Makram El-Shagi Gregor von Schweinitz

in: IWH Discussion Papers , No. 4, 2015

Abstract

In the present paper, we build a bivariate semiparametric dynamic panel model to repro-duce the joint dynamics of sovereign ratings and government bond yields. While the individual equations resemble Pesaran-type cointegration models, we allow for different long-run relationships in both equations, nonlinearities in the level effect of ratings, and asymmetric effects in changes of ratings and yields. We find that the interest rate equation and the rating equation imply significantly different long-run relationships. While the high persistence in both interest rates and ratings might lead to the misconception that they follow a unit root process, the joint analysis reveals that they converge slowly to a joint equilibrium.
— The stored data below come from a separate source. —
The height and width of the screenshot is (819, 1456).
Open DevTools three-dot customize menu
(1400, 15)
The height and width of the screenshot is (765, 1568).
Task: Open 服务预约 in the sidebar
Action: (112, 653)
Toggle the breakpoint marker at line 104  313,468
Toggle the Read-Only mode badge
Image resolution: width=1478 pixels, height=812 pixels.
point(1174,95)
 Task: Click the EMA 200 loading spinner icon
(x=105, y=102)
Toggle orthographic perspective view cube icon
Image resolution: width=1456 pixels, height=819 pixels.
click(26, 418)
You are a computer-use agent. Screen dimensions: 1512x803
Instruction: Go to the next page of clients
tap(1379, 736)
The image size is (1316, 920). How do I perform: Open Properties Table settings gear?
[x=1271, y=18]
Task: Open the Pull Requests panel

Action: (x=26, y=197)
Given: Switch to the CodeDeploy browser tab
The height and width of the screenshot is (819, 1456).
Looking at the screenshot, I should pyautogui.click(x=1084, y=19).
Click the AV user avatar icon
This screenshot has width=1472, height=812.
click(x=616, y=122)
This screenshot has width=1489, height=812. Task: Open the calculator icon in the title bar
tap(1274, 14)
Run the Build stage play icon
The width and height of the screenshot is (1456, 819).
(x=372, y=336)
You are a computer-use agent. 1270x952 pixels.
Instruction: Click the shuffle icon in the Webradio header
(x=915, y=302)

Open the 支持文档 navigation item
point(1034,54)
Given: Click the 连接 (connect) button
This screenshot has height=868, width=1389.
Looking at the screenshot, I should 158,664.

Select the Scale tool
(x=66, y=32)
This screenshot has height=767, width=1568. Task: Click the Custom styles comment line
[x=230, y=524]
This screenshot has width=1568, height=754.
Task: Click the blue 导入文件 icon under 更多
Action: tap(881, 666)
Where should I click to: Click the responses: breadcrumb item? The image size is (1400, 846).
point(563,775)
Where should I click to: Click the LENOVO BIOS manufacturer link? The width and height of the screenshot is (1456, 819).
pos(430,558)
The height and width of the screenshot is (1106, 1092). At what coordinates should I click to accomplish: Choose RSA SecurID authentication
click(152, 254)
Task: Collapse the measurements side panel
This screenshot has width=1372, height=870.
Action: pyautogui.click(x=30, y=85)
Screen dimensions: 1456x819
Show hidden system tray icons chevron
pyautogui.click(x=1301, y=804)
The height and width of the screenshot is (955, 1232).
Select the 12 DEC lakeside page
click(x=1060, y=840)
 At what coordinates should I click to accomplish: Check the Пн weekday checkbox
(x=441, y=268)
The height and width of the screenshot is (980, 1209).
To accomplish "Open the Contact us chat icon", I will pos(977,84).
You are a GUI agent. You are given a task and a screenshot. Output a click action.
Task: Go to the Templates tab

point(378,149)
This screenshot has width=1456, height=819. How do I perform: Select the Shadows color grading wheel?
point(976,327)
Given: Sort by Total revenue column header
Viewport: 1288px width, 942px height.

While this indicates that there is no vicious cycle driving countries into default, the persistence of ratings is high enough that a rating shock can have substantial costs. Generally, the interest rate adjusts rather quickly to the risk premium that is in line with the rating. For most ratings, this risk premium is only marginal. However, it becomes substantial when ratings are downgraded to highly speculative (a rating of B) or lower. Rating shocks that drive the rating below this threshold can increase the interest rate sharply, and for a long time. Yet, simulation studies based on our estimations show that it is highly improbable that rating agencies can be made responsible for the most dramatic spikes in interest rates.